[Written task] Revise the items from the line with "Where should I" to the line with "click(100, 230)", replacing "badge" with "label" and changing nothing else. Leave the pictures out of your answer.

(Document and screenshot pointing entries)
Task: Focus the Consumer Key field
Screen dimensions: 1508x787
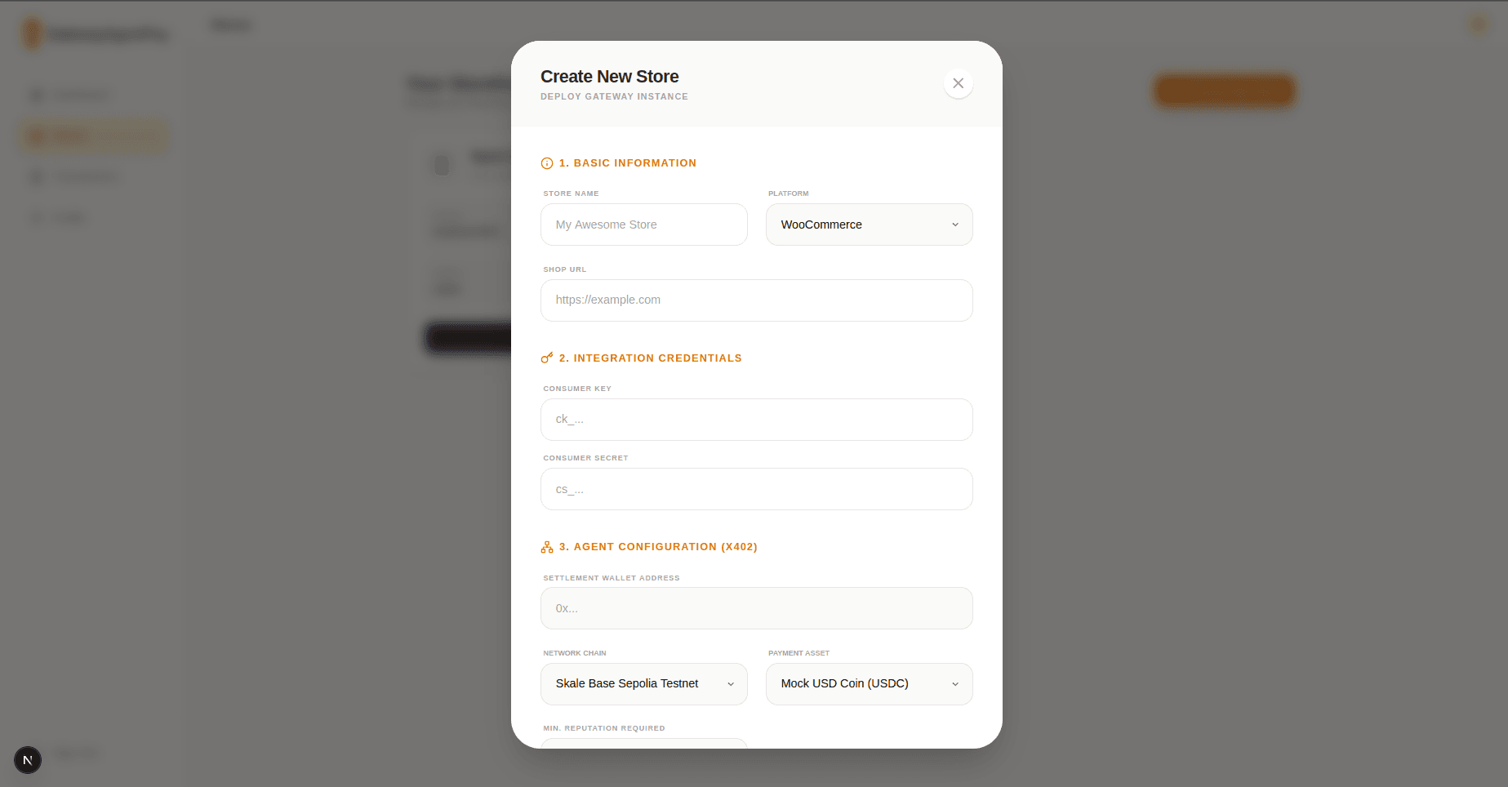Action: click(756, 419)
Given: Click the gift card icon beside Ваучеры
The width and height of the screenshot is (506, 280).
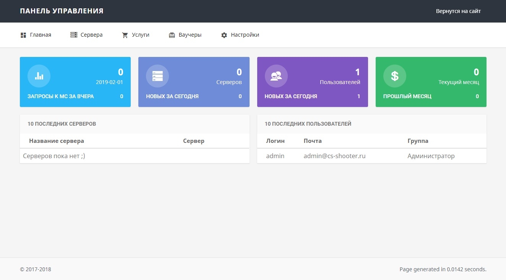Looking at the screenshot, I should (x=172, y=35).
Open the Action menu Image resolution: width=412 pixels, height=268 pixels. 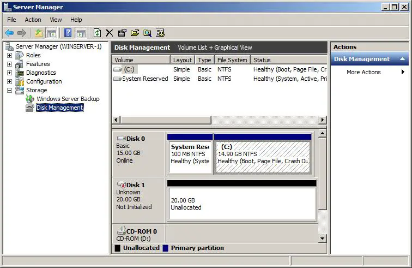click(33, 20)
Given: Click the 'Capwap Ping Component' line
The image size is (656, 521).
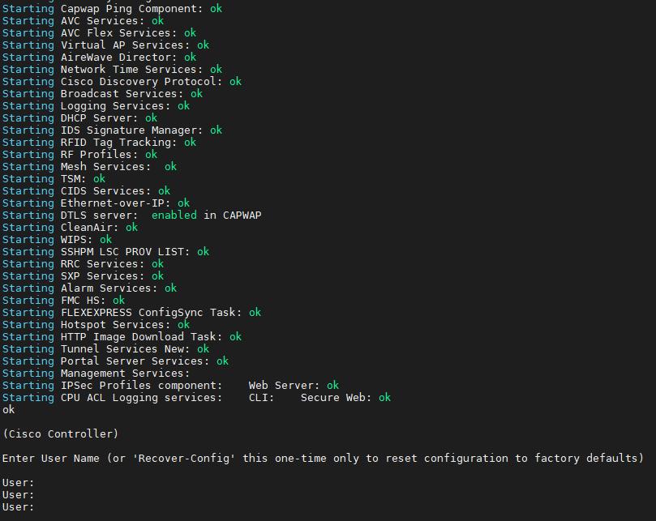Looking at the screenshot, I should click(x=112, y=9).
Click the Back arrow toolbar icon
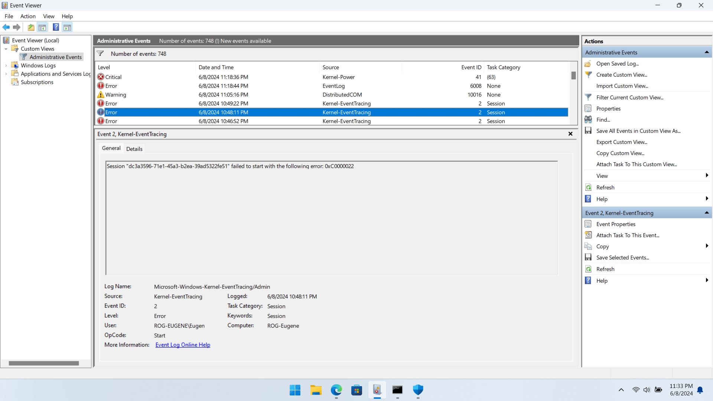 pyautogui.click(x=6, y=27)
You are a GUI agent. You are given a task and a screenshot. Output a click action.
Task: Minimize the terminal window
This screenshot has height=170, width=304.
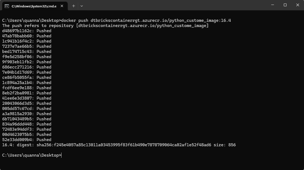273,5
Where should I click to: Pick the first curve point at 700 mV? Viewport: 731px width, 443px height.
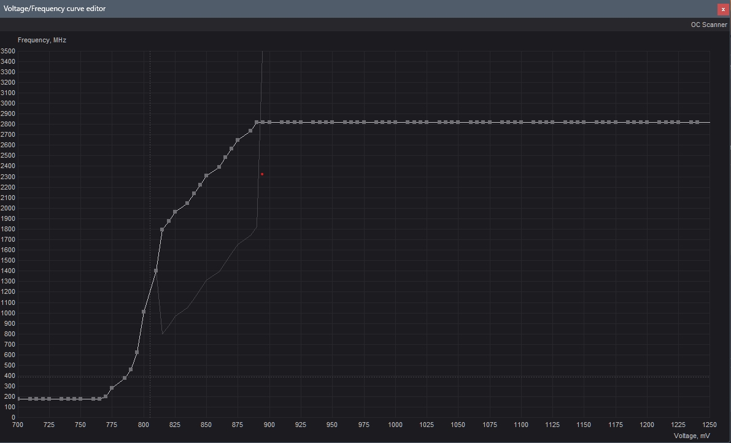click(x=18, y=399)
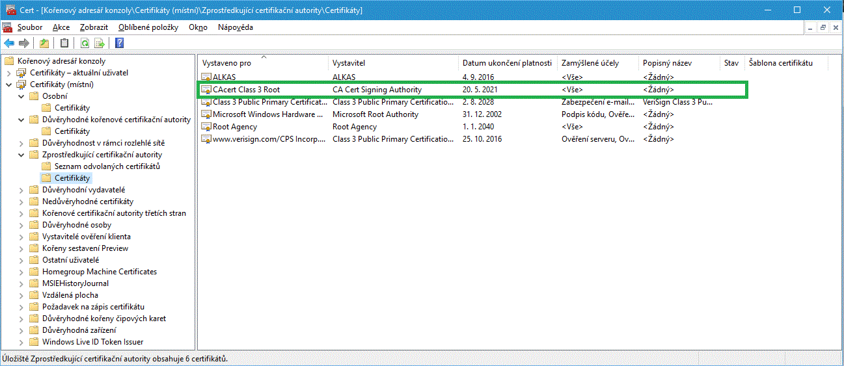This screenshot has height=366, width=844.
Task: Sort list by Vystavitel column header
Action: click(349, 63)
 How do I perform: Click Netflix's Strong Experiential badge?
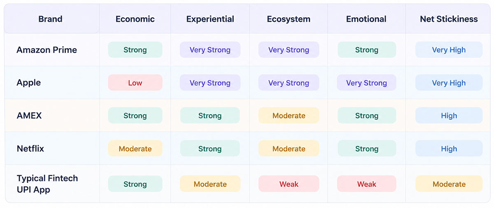pyautogui.click(x=210, y=148)
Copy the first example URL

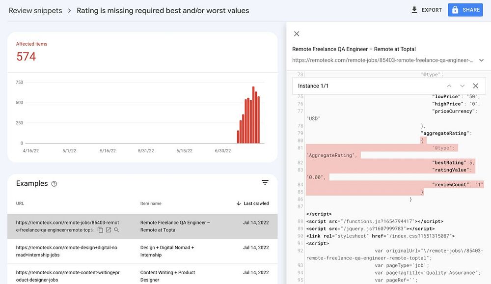click(100, 230)
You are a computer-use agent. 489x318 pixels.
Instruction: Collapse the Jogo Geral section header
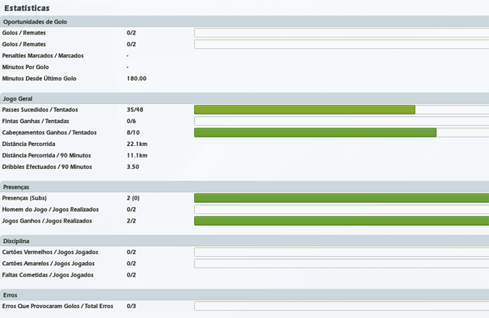click(17, 99)
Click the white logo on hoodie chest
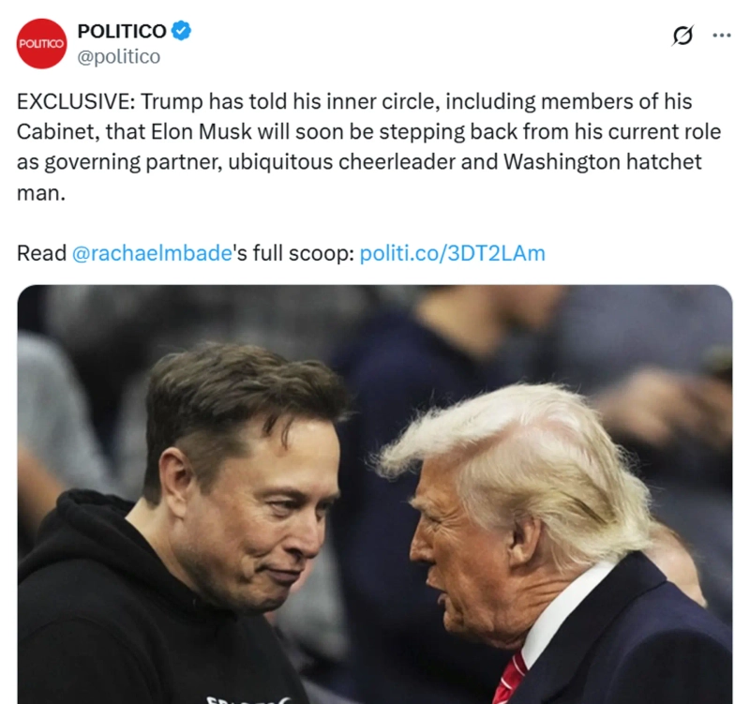Image resolution: width=750 pixels, height=704 pixels. pyautogui.click(x=247, y=699)
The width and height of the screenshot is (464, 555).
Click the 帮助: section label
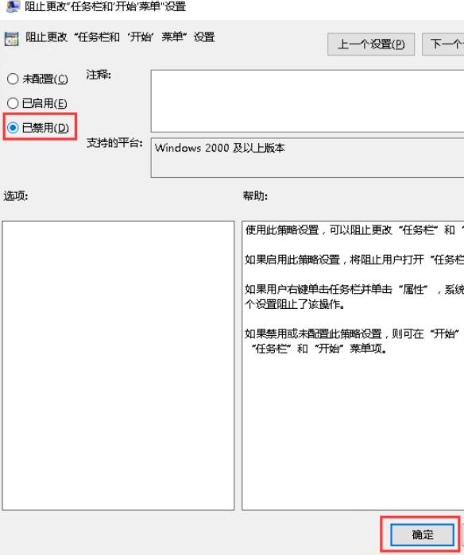pos(255,196)
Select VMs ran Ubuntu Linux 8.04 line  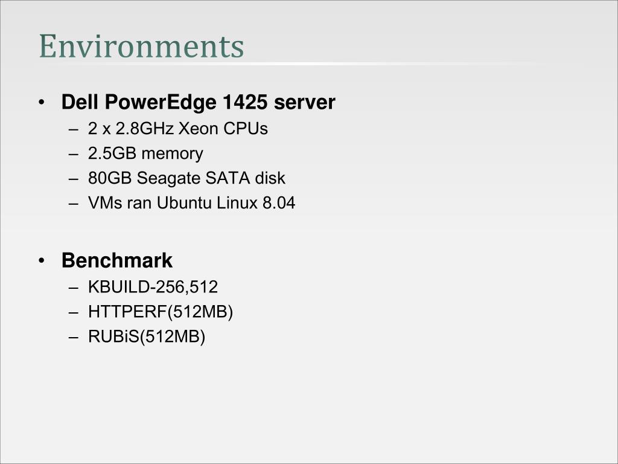pyautogui.click(x=191, y=203)

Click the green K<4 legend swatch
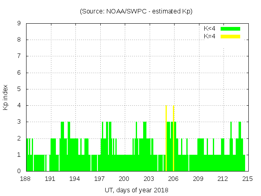click(230, 29)
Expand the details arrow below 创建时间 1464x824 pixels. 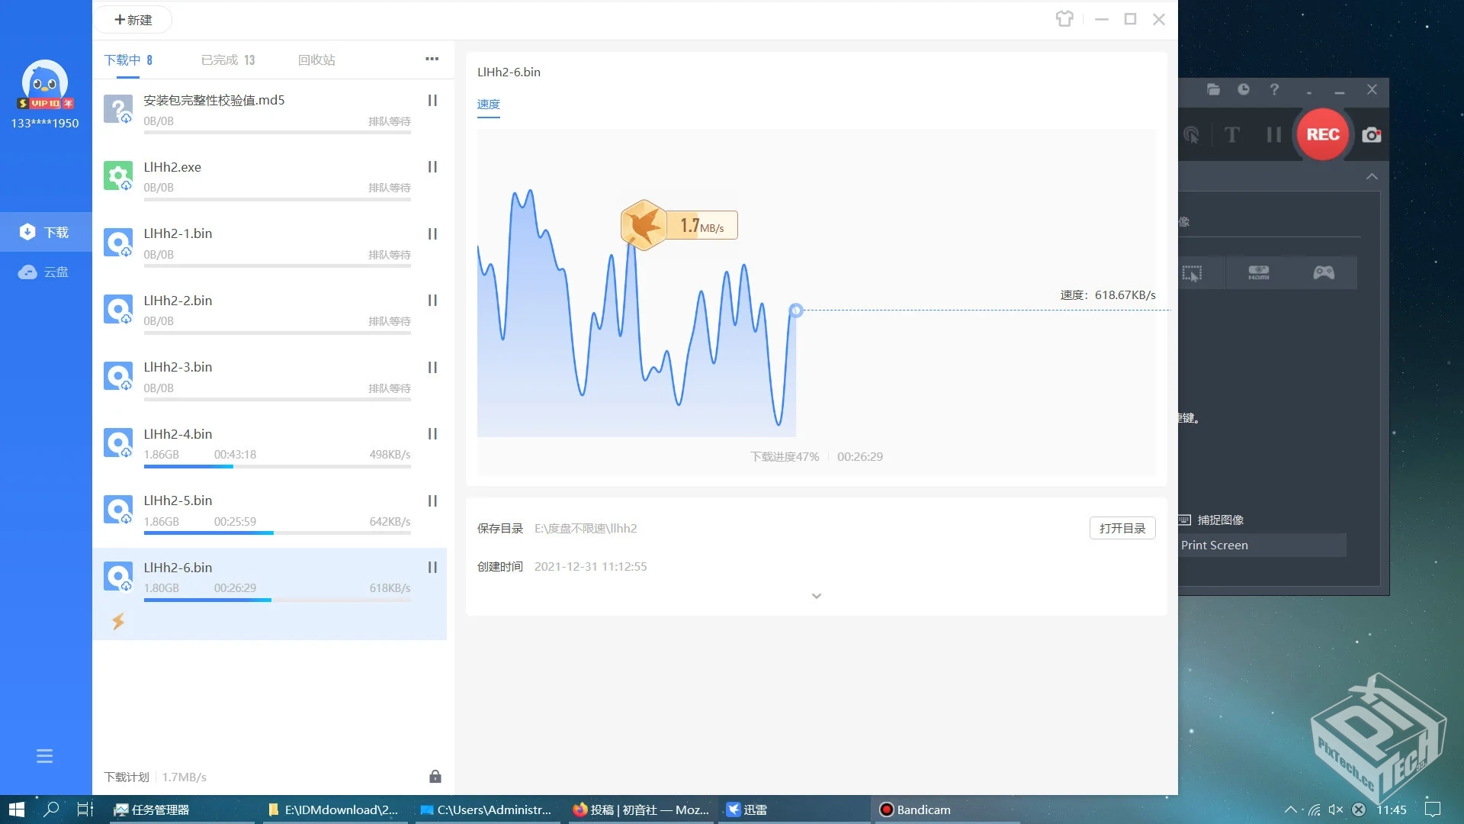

[Output below]
Where should I click to: Pick the first curve point at 700 mV? Viewport: 731px width, 443px height.
click(x=18, y=399)
This screenshot has height=366, width=844.
Task: Sort list by Vystavitel column header
Action: click(349, 63)
 How do I perform: Click Netflix's Strong Experiential label?
pyautogui.click(x=210, y=148)
Copy the first example URL

click(100, 230)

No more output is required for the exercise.